▸ Dataset

□ □ □ □ □

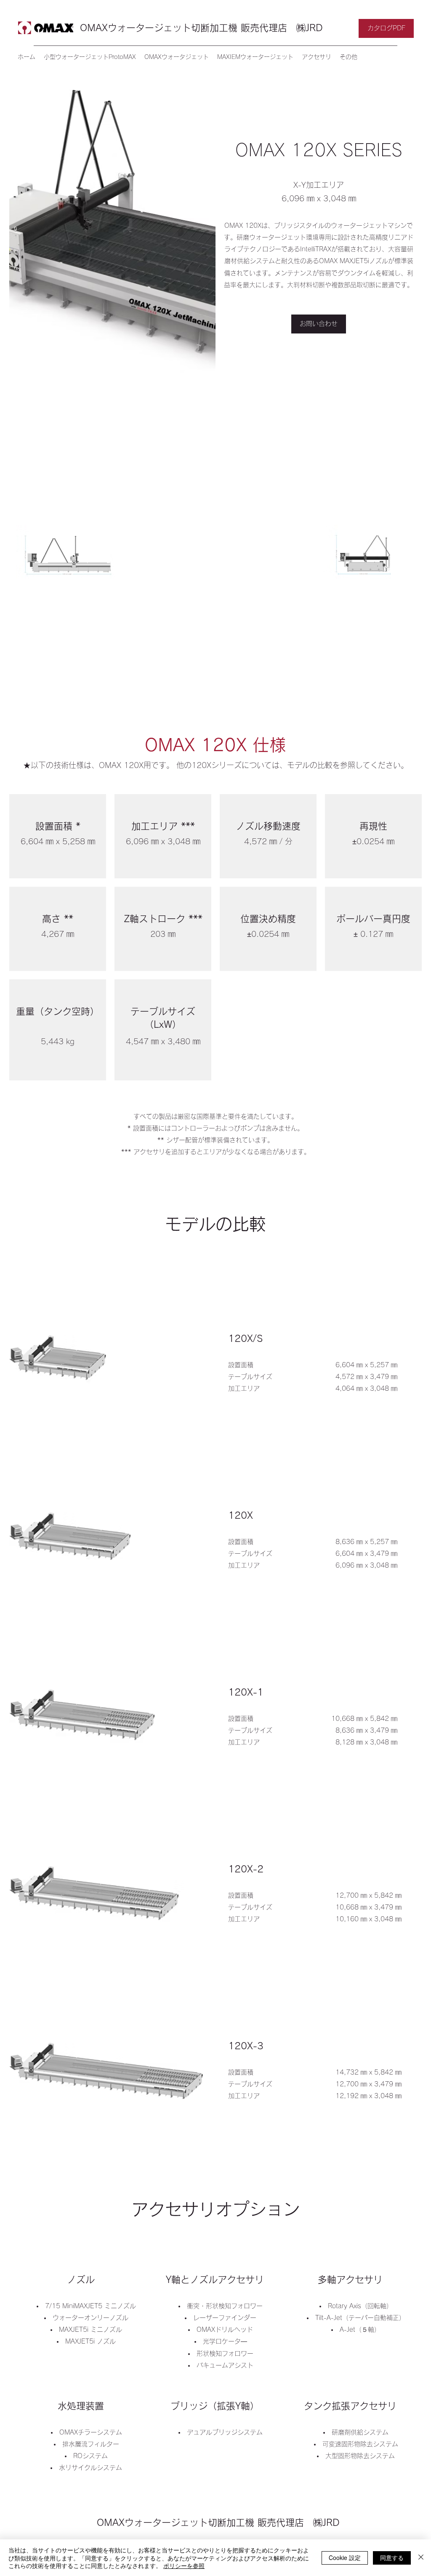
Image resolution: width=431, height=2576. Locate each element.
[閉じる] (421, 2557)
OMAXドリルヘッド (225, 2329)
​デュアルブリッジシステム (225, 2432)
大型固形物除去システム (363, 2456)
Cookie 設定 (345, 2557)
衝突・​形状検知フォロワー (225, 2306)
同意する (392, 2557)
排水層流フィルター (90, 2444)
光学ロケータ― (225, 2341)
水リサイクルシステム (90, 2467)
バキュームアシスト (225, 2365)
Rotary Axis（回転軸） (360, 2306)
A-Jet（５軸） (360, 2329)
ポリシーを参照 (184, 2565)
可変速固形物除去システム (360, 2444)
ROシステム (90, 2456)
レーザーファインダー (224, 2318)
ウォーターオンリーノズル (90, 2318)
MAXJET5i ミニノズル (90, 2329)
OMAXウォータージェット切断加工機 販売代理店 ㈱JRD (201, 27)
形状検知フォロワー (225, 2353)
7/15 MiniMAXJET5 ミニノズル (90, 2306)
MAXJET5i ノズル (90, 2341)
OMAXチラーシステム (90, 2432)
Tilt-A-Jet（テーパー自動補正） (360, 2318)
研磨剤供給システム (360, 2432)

□ □ □ □ □

The first line of the entries, the line containing "Rotary Axis（回転軸） (360, 2306)", and every line between them are to be output exactly; pictures are not.

▸ Solution to the problem
Image resolution: width=431, height=2576. Locate each element.
[閉じる] (421, 2557)
OMAXドリルヘッド (225, 2329)
​デュアルブリッジシステム (225, 2432)
大型固形物除去システム (363, 2456)
Cookie 設定 (345, 2557)
衝突・​形状検知フォロワー (225, 2306)
同意する (392, 2557)
排水層流フィルター (90, 2444)
光学ロケータ― (225, 2341)
水リサイクルシステム (90, 2467)
バキュームアシスト (225, 2365)
Rotary Axis（回転軸） (360, 2306)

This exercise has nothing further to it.